The Pride movement is helping to increase visibility of the LGBTI community everywhere in the world. As a consequence of increased visibility, our problems are recognised much more by the rest of the society. Apart from increased awareness, the Pride movement can empower the community and its capacity to fight for human rights. Moreover, our movement is always putting some form of pressure on governments to adopt laws or measures, or to show more commitment to combating discrimination.

Pride in each European country is a key step in the fight for improvement of the position of the LGBTI community. Ten years ago many activists in the Balkans were against Pride, expressing the argument that the Balkans are not like Western Europe and that the only way forward is to ‘work without provocation’. However, things got better only after Pride and that is clear fact. Human rights must be at the top of the movement’s agenda and that is our biggest contribution.

What’s your biggest hope for Pride in 2020?

When it comes to Belgrade Pride, we hope that the number of participants will grow despite existing homophobia in the society in Serbia and that during 2020 we will make big steps in preparations for EuroPride 2022. We count on increased support from public figures in Serbia and activists from the region. Having in mind the local context, security of all participants is also our biggest hope.

Looking further ahead, how would you like to see Pride develop in the rest of the decade?

Hosting EuroPride 2022 in Belgrade will mean a continuation of our efforts to support other Prides and communities in the region and we want to do much more every year. Also, strengthening the local LGBTI community with urgent adoption of missing laws (on registered partnerships, gender identity etc)  is our clear focus until 2030. We will also search for innovative and creative ways for increasing visibility that could be incorporated into our Pride.

Which Pride(s) are you really looking forward to visiting in 2020 or beyond?

Prides from my region – Sarajevo, Skopje, Podgorica, Pristina, Tirana, Sofia – including EuroPride in Thessaloniki are on the top of the list.

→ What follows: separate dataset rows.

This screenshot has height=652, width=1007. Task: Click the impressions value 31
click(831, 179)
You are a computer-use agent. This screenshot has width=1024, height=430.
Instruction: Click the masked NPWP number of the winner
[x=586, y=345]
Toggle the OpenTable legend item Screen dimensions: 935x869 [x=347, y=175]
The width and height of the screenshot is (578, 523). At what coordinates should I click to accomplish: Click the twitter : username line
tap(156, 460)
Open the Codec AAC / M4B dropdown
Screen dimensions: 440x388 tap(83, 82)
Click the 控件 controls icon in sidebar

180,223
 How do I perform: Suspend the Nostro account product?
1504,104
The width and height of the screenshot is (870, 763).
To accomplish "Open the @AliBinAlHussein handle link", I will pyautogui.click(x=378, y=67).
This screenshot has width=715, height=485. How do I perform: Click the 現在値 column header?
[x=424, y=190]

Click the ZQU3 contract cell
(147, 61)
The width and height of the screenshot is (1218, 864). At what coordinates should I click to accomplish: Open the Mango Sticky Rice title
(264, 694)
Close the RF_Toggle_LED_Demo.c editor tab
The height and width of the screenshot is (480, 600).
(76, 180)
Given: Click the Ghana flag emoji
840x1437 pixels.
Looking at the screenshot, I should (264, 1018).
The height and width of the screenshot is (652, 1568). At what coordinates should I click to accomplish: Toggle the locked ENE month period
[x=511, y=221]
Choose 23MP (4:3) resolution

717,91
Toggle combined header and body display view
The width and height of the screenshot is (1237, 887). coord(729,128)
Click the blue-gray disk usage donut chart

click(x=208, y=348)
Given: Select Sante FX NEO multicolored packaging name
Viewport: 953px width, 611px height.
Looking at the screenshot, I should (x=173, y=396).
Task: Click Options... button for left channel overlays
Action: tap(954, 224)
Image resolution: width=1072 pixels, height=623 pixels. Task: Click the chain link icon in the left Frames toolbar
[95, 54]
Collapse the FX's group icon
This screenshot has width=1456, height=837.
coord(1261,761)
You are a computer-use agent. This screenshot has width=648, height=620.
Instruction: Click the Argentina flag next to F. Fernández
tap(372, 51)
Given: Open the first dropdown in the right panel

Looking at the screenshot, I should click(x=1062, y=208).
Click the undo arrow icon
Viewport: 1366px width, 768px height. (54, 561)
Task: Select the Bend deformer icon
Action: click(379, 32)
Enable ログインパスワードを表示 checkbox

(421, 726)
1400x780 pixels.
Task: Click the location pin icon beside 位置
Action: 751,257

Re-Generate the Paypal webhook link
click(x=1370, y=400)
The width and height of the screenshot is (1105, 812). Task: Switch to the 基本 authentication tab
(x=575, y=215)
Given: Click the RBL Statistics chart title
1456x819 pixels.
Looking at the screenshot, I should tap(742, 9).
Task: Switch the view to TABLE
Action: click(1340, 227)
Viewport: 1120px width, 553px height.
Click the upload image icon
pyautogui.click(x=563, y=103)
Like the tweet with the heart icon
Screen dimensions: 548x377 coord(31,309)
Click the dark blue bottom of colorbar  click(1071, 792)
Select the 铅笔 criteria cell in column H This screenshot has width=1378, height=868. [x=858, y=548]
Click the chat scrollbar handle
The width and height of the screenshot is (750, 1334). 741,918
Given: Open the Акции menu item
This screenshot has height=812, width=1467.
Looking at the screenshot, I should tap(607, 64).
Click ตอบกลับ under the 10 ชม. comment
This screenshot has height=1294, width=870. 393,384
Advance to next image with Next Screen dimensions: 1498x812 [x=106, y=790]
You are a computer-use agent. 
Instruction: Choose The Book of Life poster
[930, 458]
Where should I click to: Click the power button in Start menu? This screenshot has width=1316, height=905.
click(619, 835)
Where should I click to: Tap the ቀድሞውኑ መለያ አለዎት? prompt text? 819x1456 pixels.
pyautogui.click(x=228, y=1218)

Prides which we traditionally attend such as Stockholm and Oslo are also the ones that I am looking forward to visiting, while some Prides we plan to visit for the first time, including London and Copenhagen.

I really hope that there we will have opportunity to visit even more Prides in Europe during this year.

Finally, what’s your most cherished memory of a Pride (from any time, anywhere in Europe)?

There are so many moments every year – the most recent from 2019 is from Bilbao, when Belgrade Pride won the bid for EuroPride 2022 or while we have parents of LGBT+ children speaking at Belgrade Pride for the first time.  The most exciting moment was also the first Sarajevo Pride in 2019 or “marching with those who can’t” in many European Prides.